Can you copy out the material word for word, starting at the line that contains "This screenshot has height=772, width=1741." and continuing through the end of the material?
· · ·
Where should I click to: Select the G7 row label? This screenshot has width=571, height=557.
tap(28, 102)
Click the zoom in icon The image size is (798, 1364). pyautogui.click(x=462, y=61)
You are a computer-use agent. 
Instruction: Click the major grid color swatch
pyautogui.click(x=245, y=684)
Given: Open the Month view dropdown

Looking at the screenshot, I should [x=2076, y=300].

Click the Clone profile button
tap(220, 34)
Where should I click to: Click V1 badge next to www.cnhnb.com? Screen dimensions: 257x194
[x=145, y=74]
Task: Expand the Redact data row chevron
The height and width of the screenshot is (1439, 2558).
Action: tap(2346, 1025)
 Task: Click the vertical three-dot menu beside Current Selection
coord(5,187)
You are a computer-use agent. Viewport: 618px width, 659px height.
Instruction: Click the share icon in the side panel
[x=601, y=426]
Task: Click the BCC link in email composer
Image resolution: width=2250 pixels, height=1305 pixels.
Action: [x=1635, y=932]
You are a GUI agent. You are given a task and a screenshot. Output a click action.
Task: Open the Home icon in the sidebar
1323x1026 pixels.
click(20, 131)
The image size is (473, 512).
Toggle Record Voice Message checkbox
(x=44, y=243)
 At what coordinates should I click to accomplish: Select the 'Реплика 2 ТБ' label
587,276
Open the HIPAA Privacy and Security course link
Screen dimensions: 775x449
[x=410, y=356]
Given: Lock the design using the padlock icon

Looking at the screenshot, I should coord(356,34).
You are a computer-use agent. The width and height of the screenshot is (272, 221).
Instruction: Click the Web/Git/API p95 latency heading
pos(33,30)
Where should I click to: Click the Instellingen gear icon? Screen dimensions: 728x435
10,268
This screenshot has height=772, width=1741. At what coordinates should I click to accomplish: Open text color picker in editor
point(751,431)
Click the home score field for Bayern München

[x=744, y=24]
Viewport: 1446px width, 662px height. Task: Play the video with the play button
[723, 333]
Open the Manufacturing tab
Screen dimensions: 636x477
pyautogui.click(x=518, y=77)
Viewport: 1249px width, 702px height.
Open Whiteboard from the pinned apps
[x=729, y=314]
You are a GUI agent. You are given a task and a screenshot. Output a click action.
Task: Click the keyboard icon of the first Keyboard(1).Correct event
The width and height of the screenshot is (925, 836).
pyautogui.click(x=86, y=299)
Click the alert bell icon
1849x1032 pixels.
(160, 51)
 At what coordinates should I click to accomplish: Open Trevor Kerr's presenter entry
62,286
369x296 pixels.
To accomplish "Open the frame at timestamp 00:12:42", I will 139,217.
· · ·
Result:
This screenshot has height=772, width=1741. At what coordinates should I click to accomplish: Open text color picker in editor
point(751,431)
Click the home score field for Bayern München

[x=744, y=24]
Viewport: 1446px width, 662px height. Task: Play the video with the play button
[723, 333]
Open the Manufacturing tab
Screen dimensions: 636x477
pyautogui.click(x=518, y=77)
Viewport: 1249px width, 702px height.
Open Whiteboard from the pinned apps
[x=729, y=314]
You are a GUI agent. You are given a task and a screenshot. Output a click action.
Task: Click the keyboard icon of the first Keyboard(1).Correct event
The width and height of the screenshot is (925, 836).
pyautogui.click(x=86, y=299)
Click the alert bell icon
1849x1032 pixels.
(160, 51)
 At what coordinates should I click to accomplish: Open Trevor Kerr's presenter entry
62,286
369x296 pixels.
To accomplish "Open the frame at timestamp 00:12:42", I will 139,217.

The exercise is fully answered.